§ EXERCISE DIRECTIONS: Lay out as a Markdown table, with columns "No." and "Text", the rows from the line with "Viewport: 620px width, 674px" to the line with "point(143,256)", numbering each one and skipping blank lines. Leave the pictures out of the table.

§ LISTING:
* begin *
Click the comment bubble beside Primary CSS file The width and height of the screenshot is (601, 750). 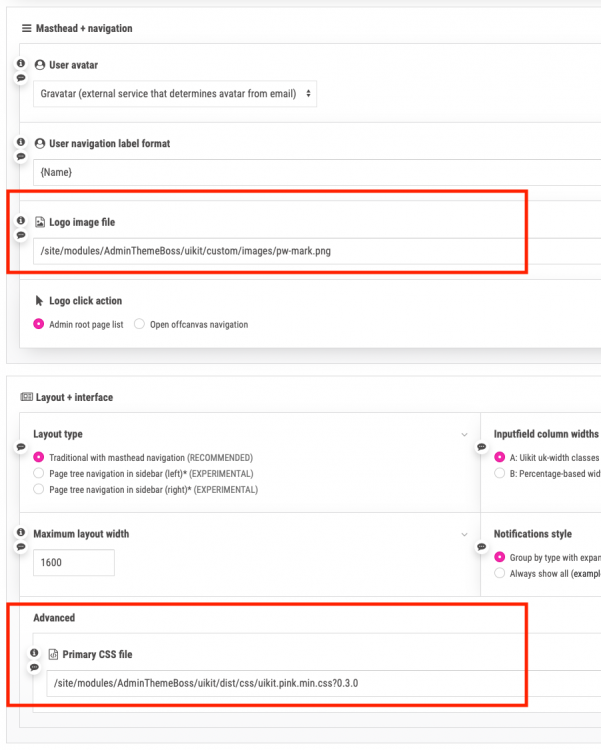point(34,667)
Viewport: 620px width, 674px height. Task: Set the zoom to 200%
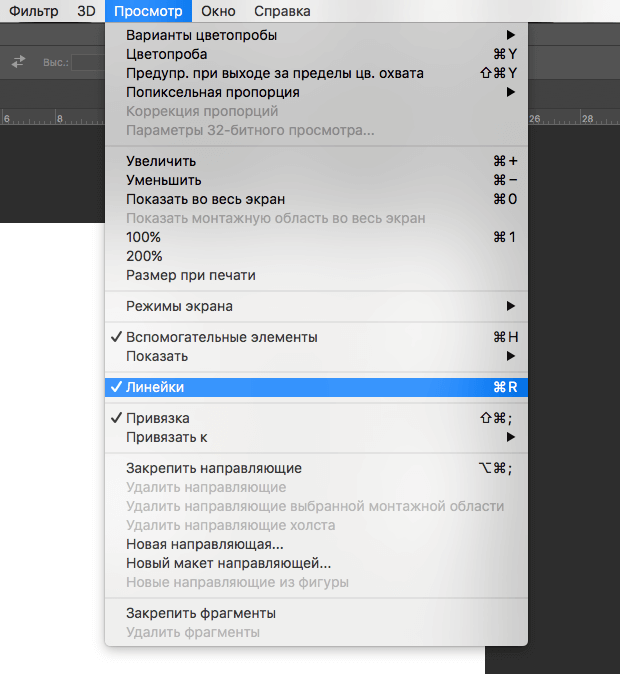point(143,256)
* end *
* begin *
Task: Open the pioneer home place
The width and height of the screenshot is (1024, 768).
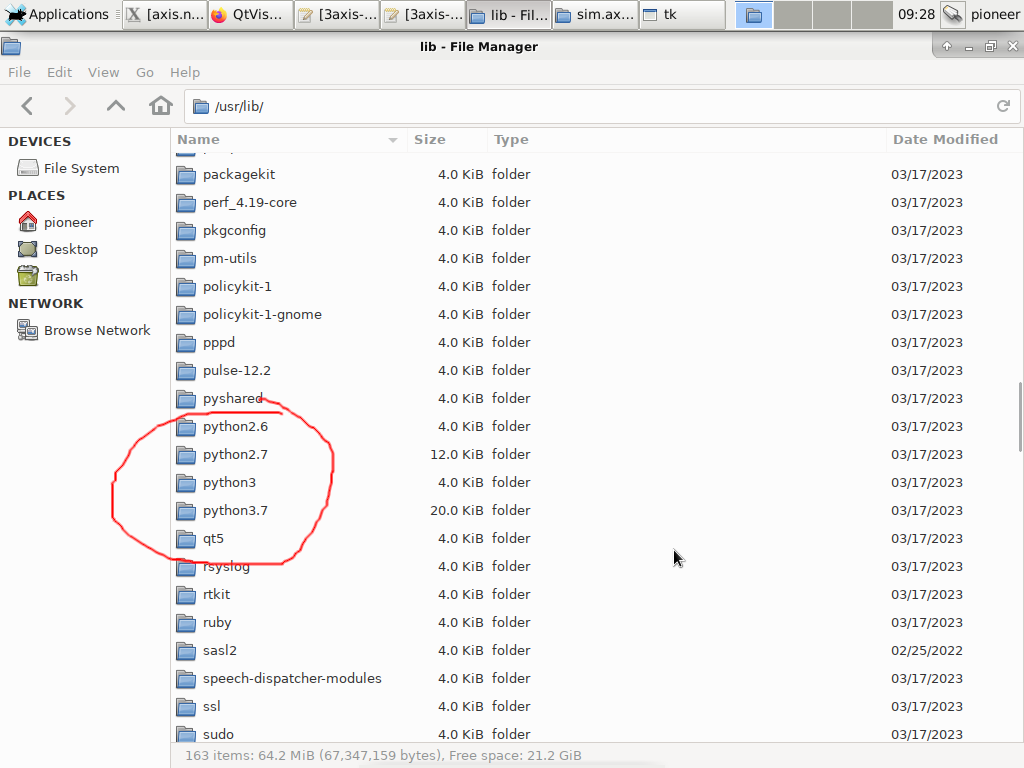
* end *
* begin *
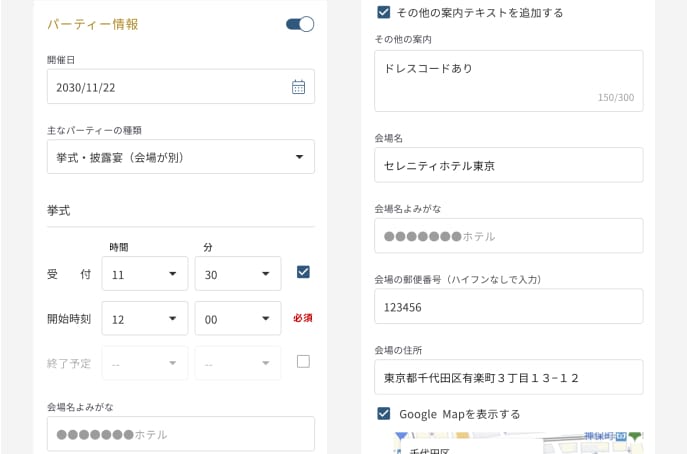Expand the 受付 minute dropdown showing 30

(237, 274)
* end *
§ FINAL RESULT:
| No. | Text |
|---|---|
| 1 | Viewport: 620px width, 674px height. Task: Set the zoom to 200% |
| 2 | point(143,256) |